Sandra Steuer Cohen
My daughter Keren sits in a bomb shelter in Afula, beneath her building. She calls me on a cellphone almost every day. Keren is mother to a 3-month-old and a 3-year-old who are quickly taken from their beds and carried downstairs virtually every night. The shelter itself is dark, airless, and full of roaches. Apparently no one has seen fit to clean it in the past years when no attacks came to the small town. She is nervous, overtired, and stressed. Her husband continues to work driving a truck to and from Haifa, where missile after missile lands. He was across the road from the train station when it was bombed several days ago. Everyone in the north lives on the edge.
No one seems to know where Afula is. For that matter, some non-Jews and some Jews I’ve spoken with have absolutely no idea where the Israeli borders are or how very close these borders are to the people actually trying to exist in Israel.
Afula, pretty much a village, is near the Christian city of Nazareth, southeast of Haifa by 20 minutes and south of Tiberias. It has a hospital for the region and an airforce base, hence the bombings. Many kibbutzim surround it.

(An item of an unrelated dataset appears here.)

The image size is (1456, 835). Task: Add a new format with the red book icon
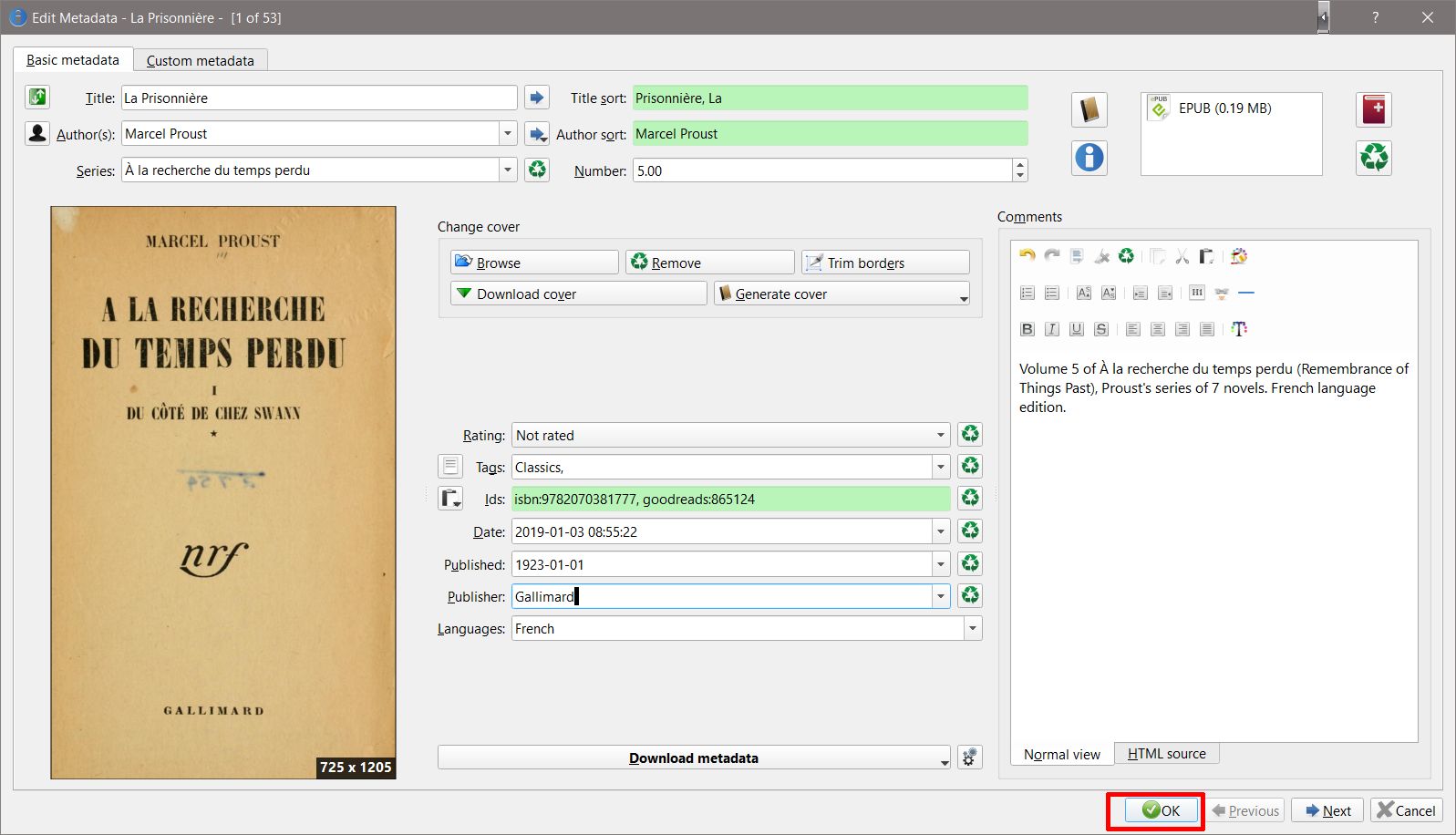coord(1373,110)
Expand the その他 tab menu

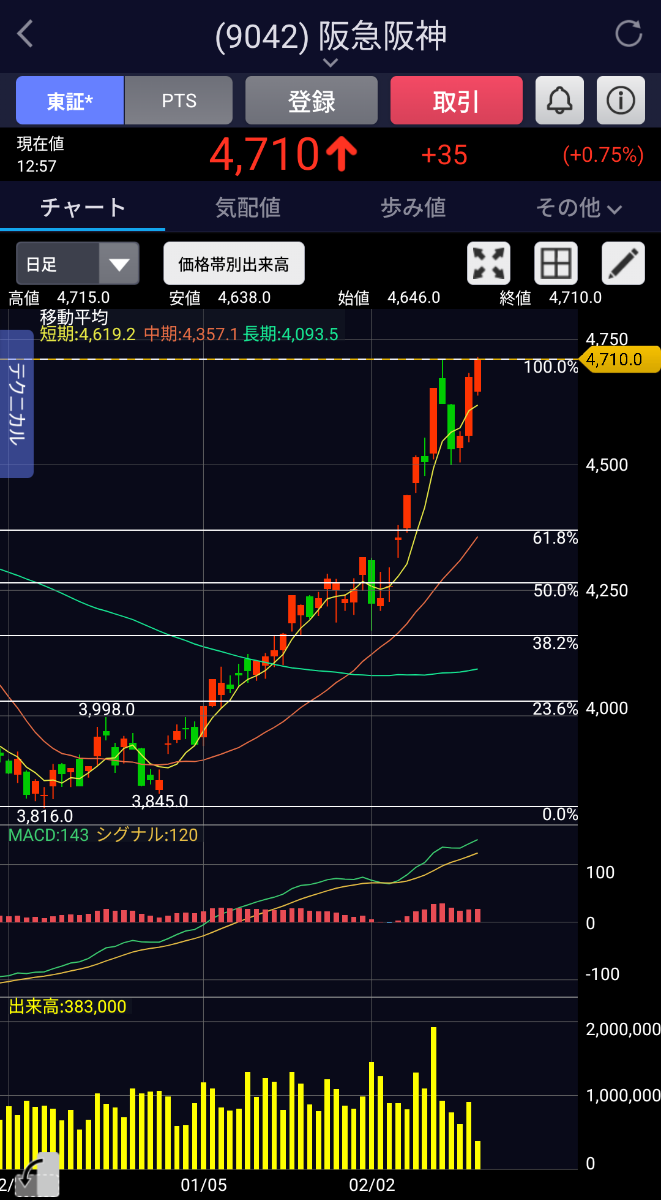pyautogui.click(x=579, y=208)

A map of Israel, with distances in miles, should be on the news each day, illustrating the minute size of Israel and its actual proximity to fighting and rockets. A map of the entire Middle East, of Israel and its neighbors, should be on the front pages of newspapers to teach their readers what Israel has been fighting against for the past 58 years. The areas that Israel has given up and evacuated in the name of "peace" should be marked in red.
But no, its far more interesting for readers and television-viewers to observe the brave evacuation of American citizens’ interrupted vacations in Lebanon than the interiors of bomb shelters and the daily lives of Israelis under conditions of endless stress.
Think about sitting in a shelter with your babies. Think about living so close to the borders that you can hear falling rockets.
Sandra Steuer Cohen lives in Teaneck.